— begin Exercise input —

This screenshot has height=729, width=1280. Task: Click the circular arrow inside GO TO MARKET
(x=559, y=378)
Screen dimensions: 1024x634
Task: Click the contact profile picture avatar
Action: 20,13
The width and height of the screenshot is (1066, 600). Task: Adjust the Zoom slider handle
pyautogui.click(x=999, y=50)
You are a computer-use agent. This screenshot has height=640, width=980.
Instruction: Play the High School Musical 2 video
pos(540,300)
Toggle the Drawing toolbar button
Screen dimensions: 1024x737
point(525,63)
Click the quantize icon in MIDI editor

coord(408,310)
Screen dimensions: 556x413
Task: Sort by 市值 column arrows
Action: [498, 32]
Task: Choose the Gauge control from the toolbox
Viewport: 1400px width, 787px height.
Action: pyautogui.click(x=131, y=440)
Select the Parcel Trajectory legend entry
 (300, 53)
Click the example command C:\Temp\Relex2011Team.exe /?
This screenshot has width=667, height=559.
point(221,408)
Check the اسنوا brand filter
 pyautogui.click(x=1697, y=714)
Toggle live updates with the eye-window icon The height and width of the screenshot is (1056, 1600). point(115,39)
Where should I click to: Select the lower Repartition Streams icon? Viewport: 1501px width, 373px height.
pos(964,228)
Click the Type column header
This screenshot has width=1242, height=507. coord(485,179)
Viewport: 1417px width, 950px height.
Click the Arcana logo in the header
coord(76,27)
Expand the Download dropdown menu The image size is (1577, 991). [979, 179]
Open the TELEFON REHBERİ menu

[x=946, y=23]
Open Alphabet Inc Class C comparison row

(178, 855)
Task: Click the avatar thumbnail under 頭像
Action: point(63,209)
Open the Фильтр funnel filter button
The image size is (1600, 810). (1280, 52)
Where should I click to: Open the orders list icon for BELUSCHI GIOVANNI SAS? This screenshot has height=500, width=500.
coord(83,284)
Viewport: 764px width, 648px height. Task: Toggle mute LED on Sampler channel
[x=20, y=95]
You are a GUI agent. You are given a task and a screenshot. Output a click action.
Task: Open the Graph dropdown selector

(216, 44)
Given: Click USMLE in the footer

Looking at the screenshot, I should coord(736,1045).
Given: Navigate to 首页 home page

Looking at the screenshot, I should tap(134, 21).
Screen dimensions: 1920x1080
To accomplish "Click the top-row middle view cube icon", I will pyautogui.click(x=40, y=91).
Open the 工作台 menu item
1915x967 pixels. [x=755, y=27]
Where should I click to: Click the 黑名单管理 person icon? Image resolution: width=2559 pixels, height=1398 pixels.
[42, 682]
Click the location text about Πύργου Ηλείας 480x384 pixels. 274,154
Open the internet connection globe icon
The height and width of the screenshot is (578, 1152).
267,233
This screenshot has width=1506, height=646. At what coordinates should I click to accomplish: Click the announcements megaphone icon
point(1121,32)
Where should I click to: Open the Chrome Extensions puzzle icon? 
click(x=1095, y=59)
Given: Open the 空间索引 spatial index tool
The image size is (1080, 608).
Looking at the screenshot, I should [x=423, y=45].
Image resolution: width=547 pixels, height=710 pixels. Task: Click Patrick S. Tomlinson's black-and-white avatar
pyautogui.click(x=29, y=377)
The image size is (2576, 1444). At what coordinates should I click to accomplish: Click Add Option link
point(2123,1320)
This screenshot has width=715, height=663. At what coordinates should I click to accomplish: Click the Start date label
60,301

— end Exercise input —

▸ **Task requirements**
Revise the listing above so that each occurrence of "Where should I click to" reads "Where should I tap to", with no other changes.

▸ **Answer to this problem**
This screenshot has height=729, width=1280. Task: Click the circular arrow inside GO TO MARKET
(x=559, y=378)
Screen dimensions: 1024x634
Task: Click the contact profile picture avatar
Action: 20,13
The width and height of the screenshot is (1066, 600). Task: Adjust the Zoom slider handle
pyautogui.click(x=999, y=50)
You are a computer-use agent. This screenshot has height=640, width=980.
Instruction: Play the High School Musical 2 video
pos(540,300)
Toggle the Drawing toolbar button
Screen dimensions: 1024x737
point(525,63)
Click the quantize icon in MIDI editor

coord(408,310)
Screen dimensions: 556x413
Task: Sort by 市值 column arrows
Action: [498, 32]
Task: Choose the Gauge control from the toolbox
Viewport: 1400px width, 787px height.
Action: pyautogui.click(x=131, y=440)
Select the Parcel Trajectory legend entry
 (300, 53)
Click the example command C:\Temp\Relex2011Team.exe /?
This screenshot has width=667, height=559.
point(221,408)
Check the اسنوا brand filter
 pyautogui.click(x=1697, y=714)
Toggle live updates with the eye-window icon The height and width of the screenshot is (1056, 1600). point(115,39)
Where should I tap to: Select the lower Repartition Streams icon? Viewport: 1501px width, 373px height.
pos(964,228)
Click the Type column header
This screenshot has width=1242, height=507. coord(485,179)
Viewport: 1417px width, 950px height.
Click the Arcana logo in the header
coord(76,27)
Expand the Download dropdown menu The image size is (1577, 991). [979, 179]
Open the TELEFON REHBERİ menu

[x=946, y=23]
Open Alphabet Inc Class C comparison row

(178, 855)
Task: Click the avatar thumbnail under 頭像
Action: point(63,209)
Open the Фильтр funnel filter button
The image size is (1600, 810). (1280, 52)
Where should I tap to: Open the orders list icon for BELUSCHI GIOVANNI SAS? This screenshot has height=500, width=500.
coord(83,284)
Viewport: 764px width, 648px height. Task: Toggle mute LED on Sampler channel
[x=20, y=95]
You are a GUI agent. You are given a task and a screenshot. Output a click action.
Task: Open the Graph dropdown selector

(216, 44)
Given: Click USMLE in the footer

Looking at the screenshot, I should coord(736,1045).
Given: Navigate to 首页 home page

Looking at the screenshot, I should tap(134, 21).
Screen dimensions: 1920x1080
To accomplish "Click the top-row middle view cube icon", I will pyautogui.click(x=40, y=91).
Open the 工作台 menu item
1915x967 pixels. [x=755, y=27]
Where should I tap to: Click the 黑名单管理 person icon? Image resolution: width=2559 pixels, height=1398 pixels.
[42, 682]
Click the location text about Πύργου Ηλείας 480x384 pixels. 274,154
Open the internet connection globe icon
The height and width of the screenshot is (578, 1152).
267,233
This screenshot has width=1506, height=646. At what coordinates should I click to accomplish: Click the announcements megaphone icon
point(1121,32)
Where should I tap to: Open the Chrome Extensions puzzle icon? 
click(x=1095, y=59)
Given: Open the 空间索引 spatial index tool
The image size is (1080, 608).
Looking at the screenshot, I should [x=423, y=45].
Image resolution: width=547 pixels, height=710 pixels. Task: Click Patrick S. Tomlinson's black-and-white avatar
pyautogui.click(x=29, y=377)
The image size is (2576, 1444). At what coordinates should I click to accomplish: Click Add Option link
point(2123,1320)
This screenshot has width=715, height=663. At what coordinates should I click to accomplish: Click the Start date label
60,301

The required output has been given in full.